*Your task:*
What is the count of lines in the records that include "Xaawo"? Reply with that number alone.

*Stored data entries:*
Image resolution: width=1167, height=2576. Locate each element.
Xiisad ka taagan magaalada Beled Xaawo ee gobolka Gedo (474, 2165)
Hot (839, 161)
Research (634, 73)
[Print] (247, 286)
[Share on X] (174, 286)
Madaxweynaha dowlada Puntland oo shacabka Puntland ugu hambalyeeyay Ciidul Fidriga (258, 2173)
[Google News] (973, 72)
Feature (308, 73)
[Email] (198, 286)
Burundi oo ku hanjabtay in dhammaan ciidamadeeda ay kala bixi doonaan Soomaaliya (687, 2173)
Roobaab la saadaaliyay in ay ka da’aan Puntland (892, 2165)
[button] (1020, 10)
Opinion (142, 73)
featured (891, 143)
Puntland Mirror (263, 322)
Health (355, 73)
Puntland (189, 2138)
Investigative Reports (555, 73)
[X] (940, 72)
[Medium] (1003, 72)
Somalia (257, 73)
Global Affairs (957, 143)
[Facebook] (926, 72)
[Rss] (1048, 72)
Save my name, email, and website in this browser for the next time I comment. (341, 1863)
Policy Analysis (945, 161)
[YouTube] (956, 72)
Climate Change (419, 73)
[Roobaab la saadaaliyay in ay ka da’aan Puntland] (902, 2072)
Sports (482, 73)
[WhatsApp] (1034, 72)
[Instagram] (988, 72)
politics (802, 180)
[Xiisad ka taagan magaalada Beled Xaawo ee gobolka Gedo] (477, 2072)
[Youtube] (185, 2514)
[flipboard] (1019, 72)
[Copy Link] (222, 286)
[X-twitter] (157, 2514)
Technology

*Solution to this task:*
2